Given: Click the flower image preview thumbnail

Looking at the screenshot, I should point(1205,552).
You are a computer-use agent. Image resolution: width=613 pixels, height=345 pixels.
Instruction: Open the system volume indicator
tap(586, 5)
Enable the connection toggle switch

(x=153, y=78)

WORK REQUEST:
Only the lines from the one with "You are a computer-use" through the last line above should be restated, word for word.

OUTPUT FOR THIS TASK:
You are a computer-use agent. Image resolution: width=613 pixels, height=345 pixels.
Instruction: Open the system volume indicator
tap(586, 5)
Enable the connection toggle switch

(x=153, y=78)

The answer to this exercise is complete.